[Records]
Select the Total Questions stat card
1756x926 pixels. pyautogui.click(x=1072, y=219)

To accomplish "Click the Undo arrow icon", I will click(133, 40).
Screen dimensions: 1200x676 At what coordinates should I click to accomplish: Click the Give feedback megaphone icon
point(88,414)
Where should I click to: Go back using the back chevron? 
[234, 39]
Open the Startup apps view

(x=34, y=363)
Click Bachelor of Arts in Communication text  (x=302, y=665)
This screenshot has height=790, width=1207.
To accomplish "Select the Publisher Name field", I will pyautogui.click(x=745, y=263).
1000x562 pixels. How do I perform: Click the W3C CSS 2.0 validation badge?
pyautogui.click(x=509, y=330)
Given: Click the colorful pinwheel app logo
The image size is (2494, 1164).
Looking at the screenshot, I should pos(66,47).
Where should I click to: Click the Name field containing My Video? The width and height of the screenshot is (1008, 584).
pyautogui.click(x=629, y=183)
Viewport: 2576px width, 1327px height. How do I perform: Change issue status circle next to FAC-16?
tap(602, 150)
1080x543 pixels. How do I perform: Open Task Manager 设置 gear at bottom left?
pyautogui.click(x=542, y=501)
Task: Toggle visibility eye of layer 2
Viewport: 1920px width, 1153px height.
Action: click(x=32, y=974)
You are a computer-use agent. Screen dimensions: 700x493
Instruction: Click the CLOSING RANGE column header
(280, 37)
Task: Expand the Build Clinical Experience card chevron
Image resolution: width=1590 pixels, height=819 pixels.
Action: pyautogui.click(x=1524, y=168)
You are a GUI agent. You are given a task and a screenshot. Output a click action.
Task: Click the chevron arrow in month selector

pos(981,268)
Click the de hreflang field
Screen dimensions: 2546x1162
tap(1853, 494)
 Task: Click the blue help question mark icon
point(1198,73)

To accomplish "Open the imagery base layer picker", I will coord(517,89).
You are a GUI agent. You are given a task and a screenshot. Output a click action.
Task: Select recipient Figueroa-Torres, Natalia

◆ Your task
Render every line of the records above as a JSON list of strings, one string per line, leaving out blank lines.

◆ Result of this task
[
  "Select the Total Questions stat card",
  "1756x926 pixels. pyautogui.click(x=1072, y=219)",
  "To accomplish \"Click the Undo arrow icon\", I will click(133, 40).",
  "Screen dimensions: 1200x676 At what coordinates should I click to accomplish: Click the Give feedback megaphone icon",
  "point(88,414)",
  "Where should I click to: Go back using the back chevron? ",
  "[234, 39]",
  "Open the Startup apps view",
  "(x=34, y=363)",
  "Click Bachelor of Arts in Communication text  (x=302, y=665)",
  "This screenshot has height=790, width=1207.",
  "To accomplish \"Select the Publisher Name field\", I will pyautogui.click(x=745, y=263).",
  "1000x562 pixels. How do I perform: Click the W3C CSS 2.0 validation badge?",
  "pyautogui.click(x=509, y=330)",
  "Given: Click the colorful pinwheel app logo",
  "The image size is (2494, 1164).",
  "Looking at the screenshot, I should pos(66,47).",
  "Where should I click to: Click the Name field containing My Video? The width and height of the screenshot is (1008, 584).",
  "pyautogui.click(x=629, y=183)",
  "Viewport: 2576px width, 1327px height. How do I perform: Change issue status circle next to FAC-16?",
  "tap(602, 150)",
  "1080x543 pixels. How do I perform: Open Task Manager 设置 gear at bottom left?",
  "pyautogui.click(x=542, y=501)",
  "Task: Toggle visibility eye of layer 2",
  "Viewport: 1920px width, 1153px height.",
  "Action: click(x=32, y=974)",
  "You are a computer-use agent. Screen dimensions: 700x493",
  "Instruction: Click the CLOSING RANGE column header",
  "(280, 37)",
  "Task: Expand the Build Clinical Experience card chevron",
  "Image resolution: width=1590 pixels, height=819 pixels.",
  "Action: pyautogui.click(x=1524, y=168)",
  "You are a GUI agent. You are given a task and a screenshot. Output a click action.",
  "Task: Click the chevron arrow in month selector",
  "pos(981,268)",
  "Click the de hreflang field",
  "Screen dimensions: 2546x1162",
  "tap(1853, 494)",
  " Task: Click the blue help question mark icon",
  "point(1198,73)",
  "To accomplish \"Open the imagery base layer picker\", I will coord(517,89).",
  "You are a GUI agent. You are given a task and a screenshot. Output a click action.",
  "Task: Select recipient Figueroa-Torres, Natalia"
]